*What to do*
Write out again only the lines between the one with "The width and height of the screenshot is (775, 534)." and the end of the records below, both ends counted, and don't include the pictures.

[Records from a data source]
+---+

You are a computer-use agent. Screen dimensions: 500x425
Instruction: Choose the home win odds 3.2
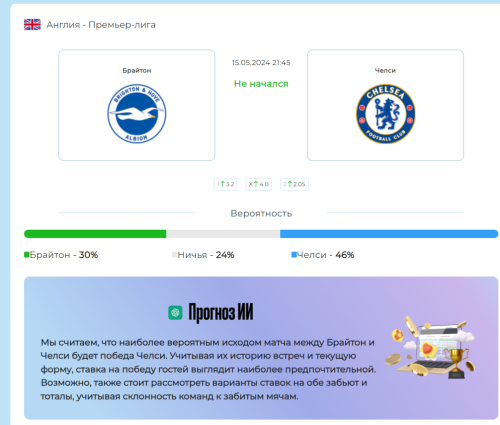click(x=226, y=184)
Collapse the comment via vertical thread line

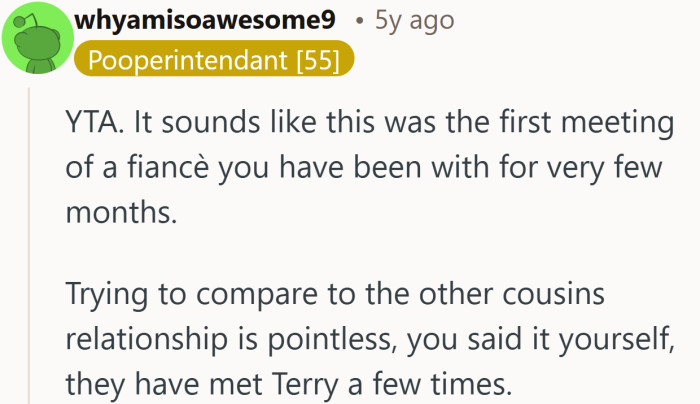coord(30,250)
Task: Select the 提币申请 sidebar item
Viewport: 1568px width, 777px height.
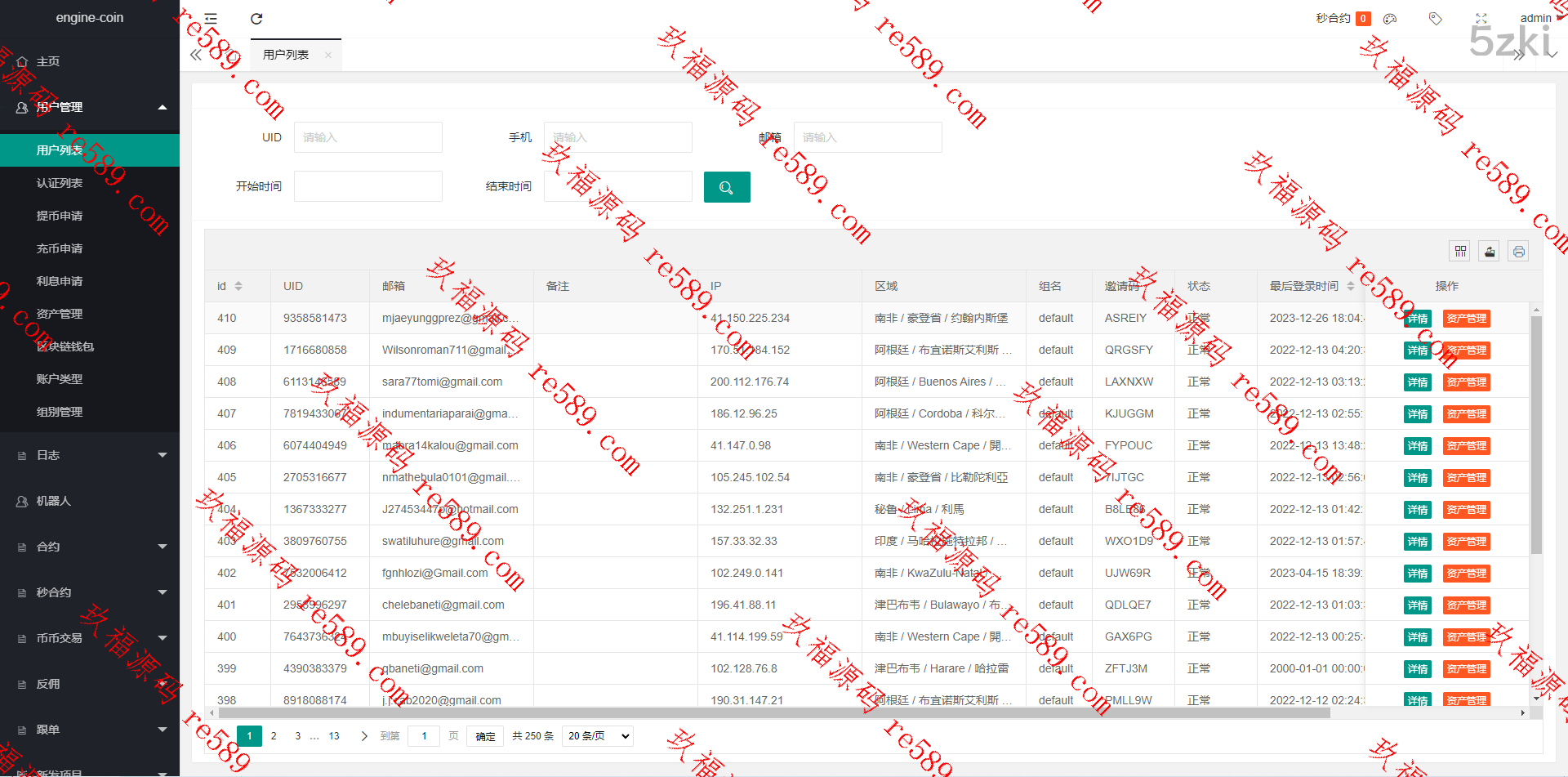Action: pos(60,216)
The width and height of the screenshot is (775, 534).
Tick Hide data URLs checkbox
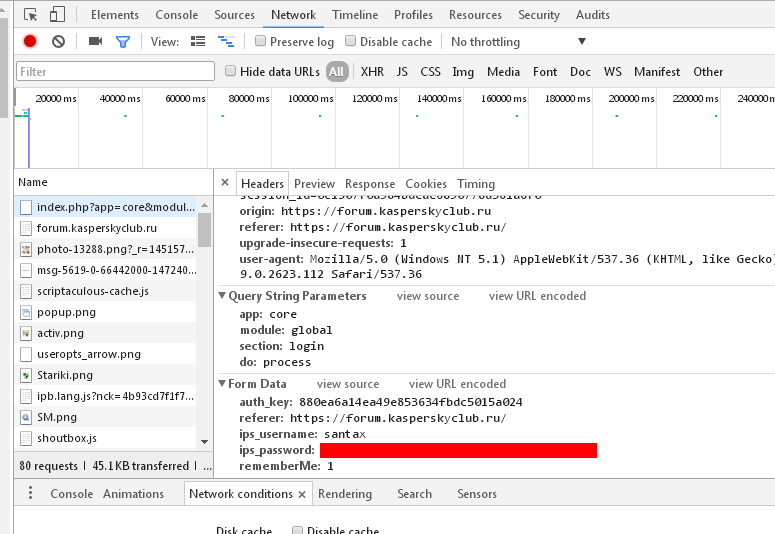231,72
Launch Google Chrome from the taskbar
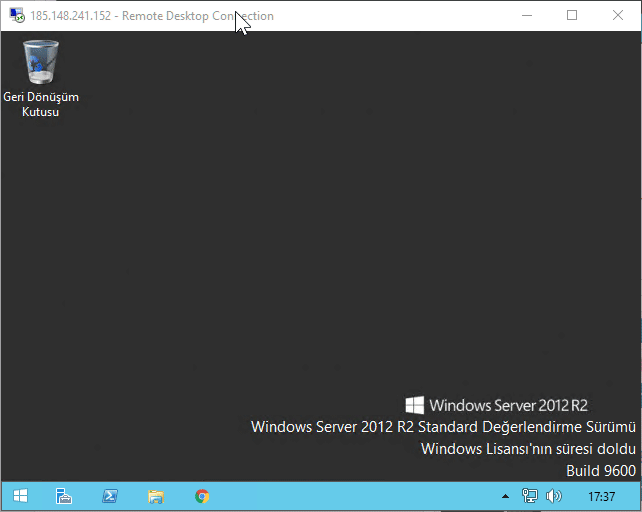The height and width of the screenshot is (512, 642). pos(202,496)
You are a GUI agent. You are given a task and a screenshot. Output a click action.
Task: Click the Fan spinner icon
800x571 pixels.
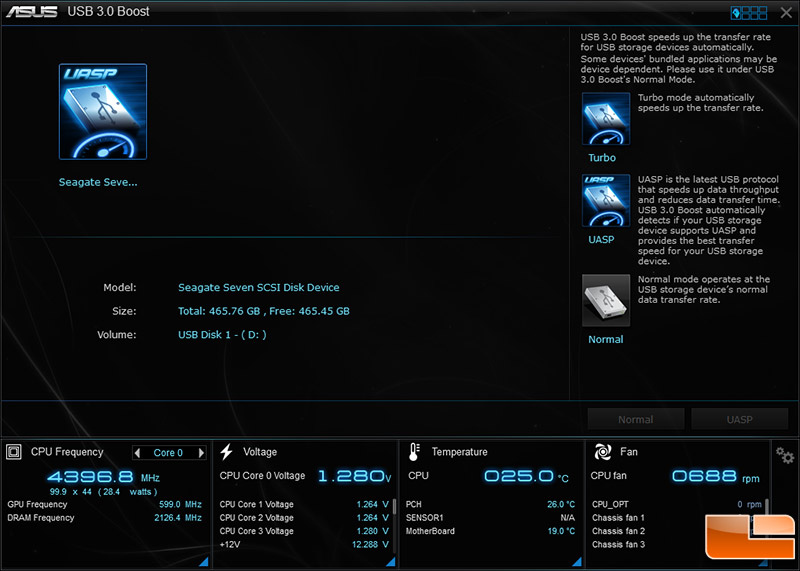pos(602,452)
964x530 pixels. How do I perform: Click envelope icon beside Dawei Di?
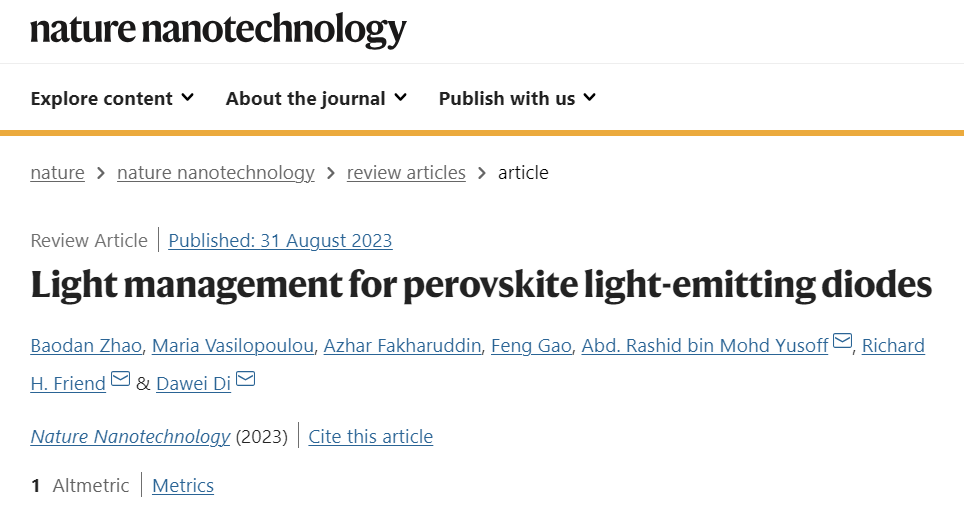[245, 378]
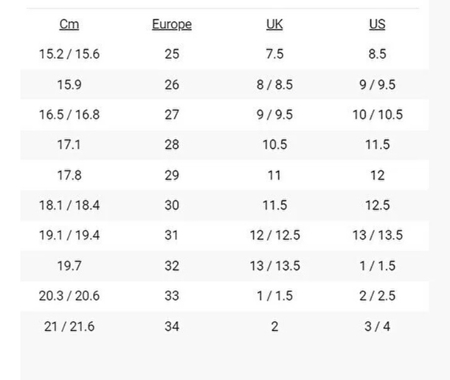
Task: Select Europe size 31 cell
Action: point(171,235)
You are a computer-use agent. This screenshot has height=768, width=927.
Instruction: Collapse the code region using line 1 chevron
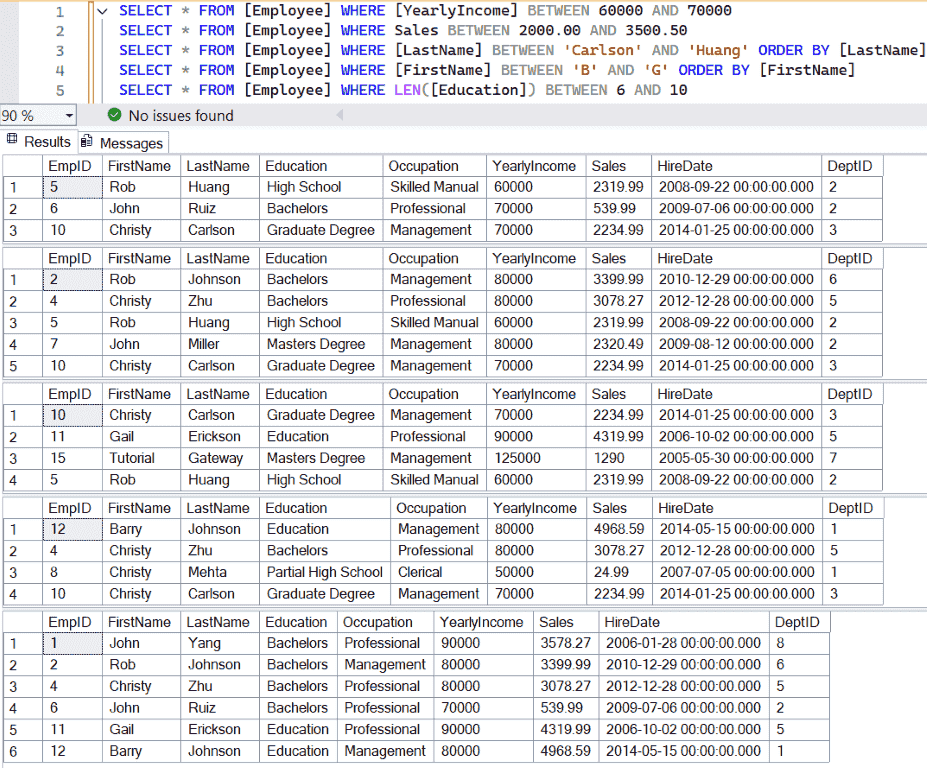[102, 10]
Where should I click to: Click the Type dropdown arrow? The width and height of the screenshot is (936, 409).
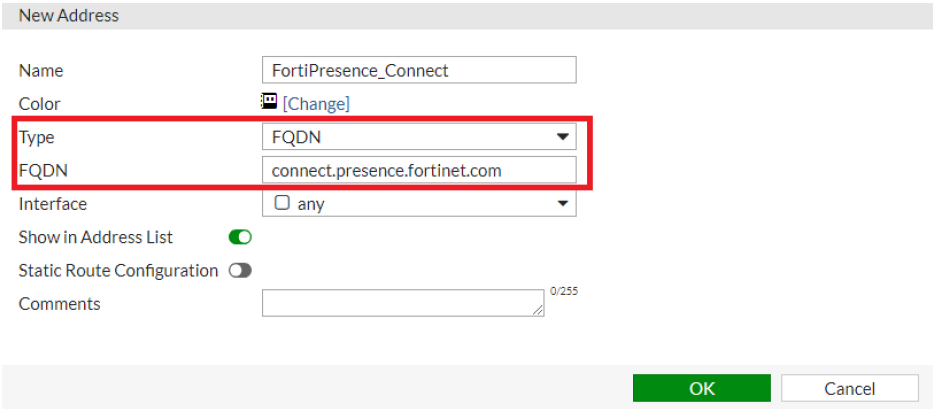pyautogui.click(x=562, y=137)
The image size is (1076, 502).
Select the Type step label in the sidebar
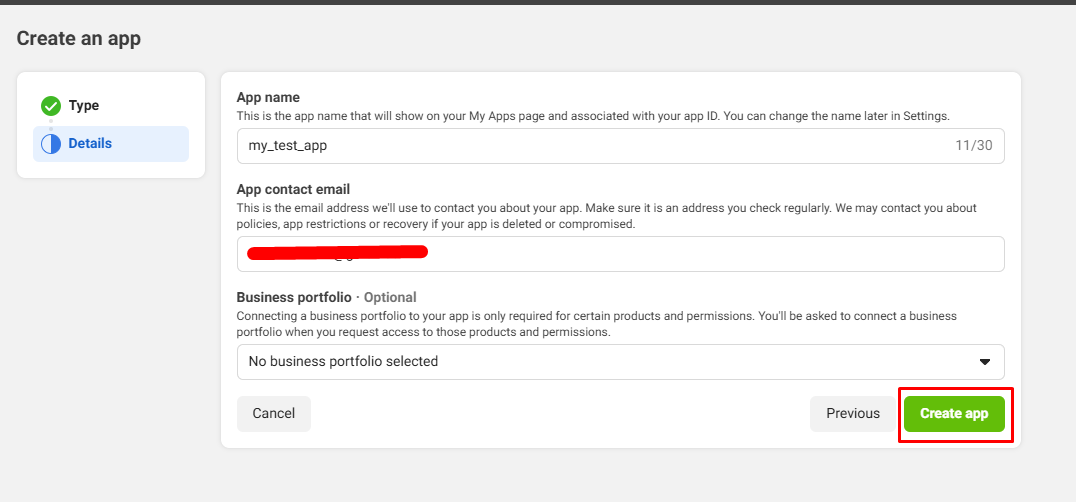coord(84,106)
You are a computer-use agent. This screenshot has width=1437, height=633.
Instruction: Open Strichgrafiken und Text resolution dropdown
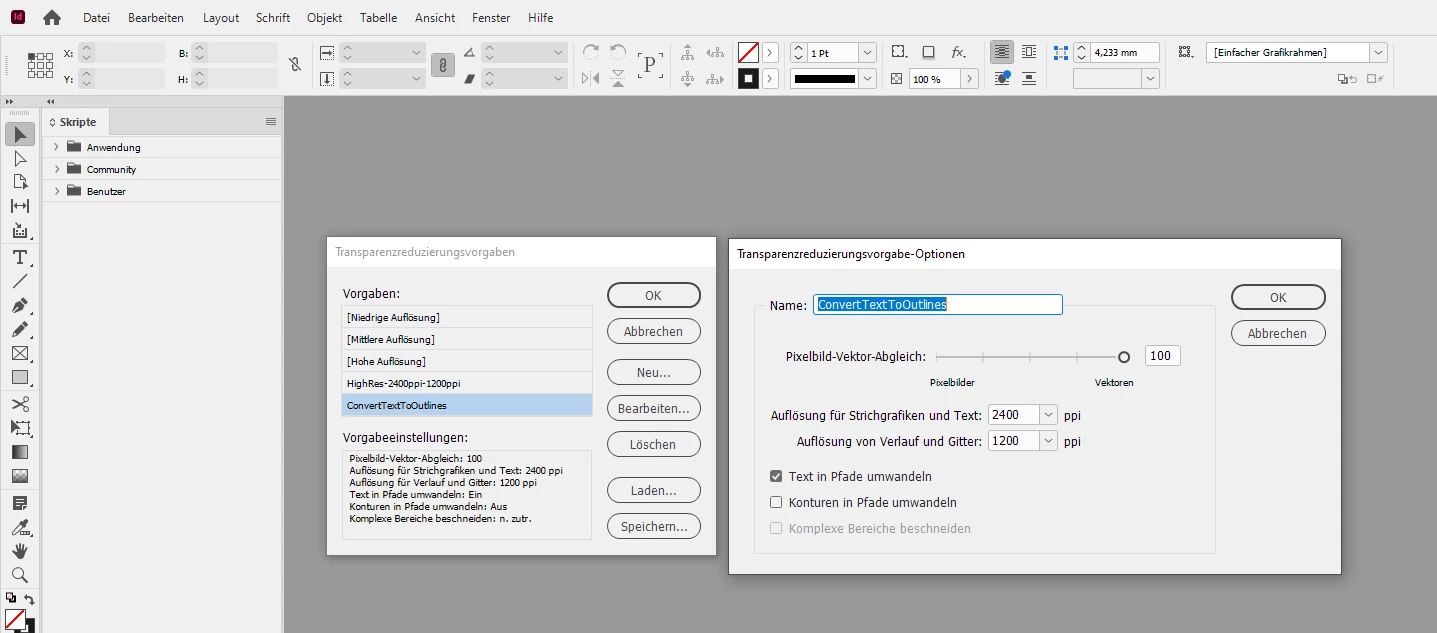point(1048,415)
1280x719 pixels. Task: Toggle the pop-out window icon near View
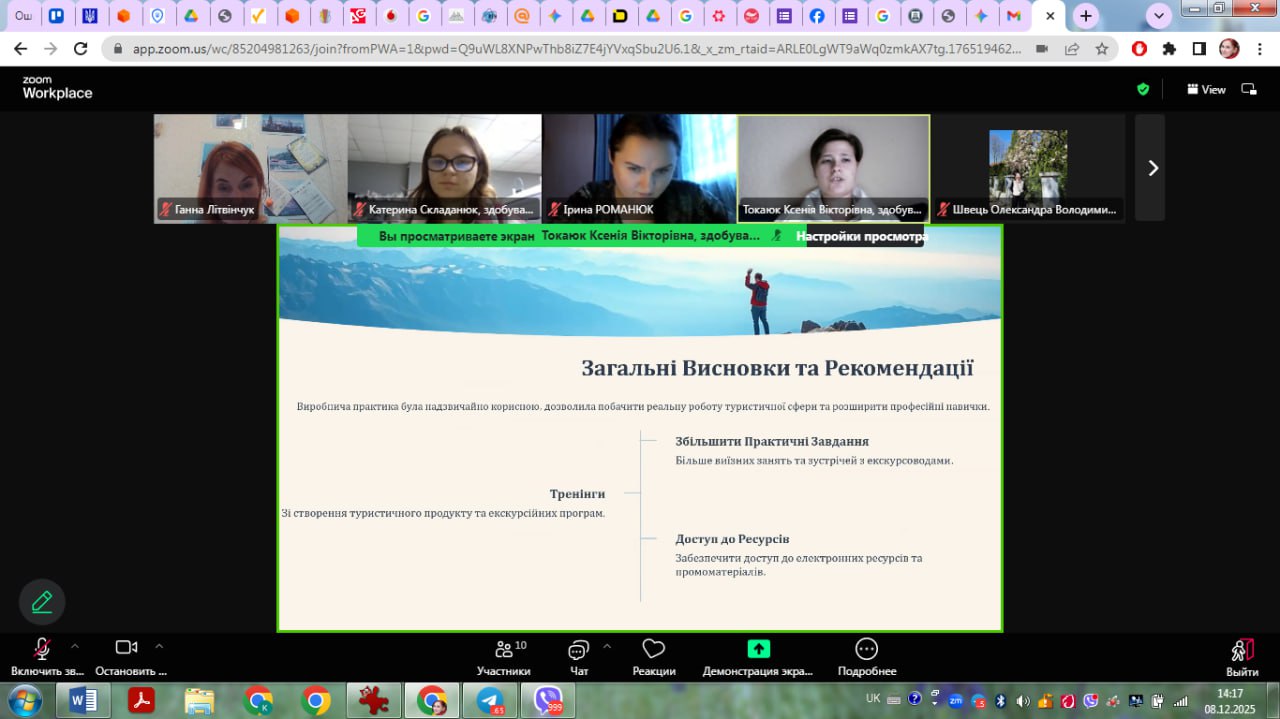pyautogui.click(x=1249, y=89)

+---+

*Exercise output*
The width and height of the screenshot is (775, 534).
Tick Hide data URLs checkbox
231,72
Launch Google Chrome from the taskbar
The height and width of the screenshot is (512, 642). pos(202,496)
You are a GUI agent. You are given a task and a screenshot. Output a click action.
Task: Click the Fan spinner icon
800x571 pixels.
pos(602,452)
964x530 pixels. How do I perform: Click envelope icon beside Dawei Di?
[245, 378]
Task: Select Europe size 31 cell
Action: point(171,235)
You are a computer-use agent. This screenshot has height=768, width=927.
Instruction: Collapse the code region using line 1 chevron
[102, 10]
Where should I click to: Click the Type dropdown arrow? The width and height of the screenshot is (936, 409).
pyautogui.click(x=562, y=137)
The image size is (1076, 502).
Select the Type step label in the sidebar
coord(84,106)
You are a computer-use agent. This screenshot has width=1437, height=633.
Instruction: Open Strichgrafiken und Text resolution dropdown
point(1048,415)
1280x719 pixels. Task: Toggle the pop-out window icon near View
pyautogui.click(x=1249, y=89)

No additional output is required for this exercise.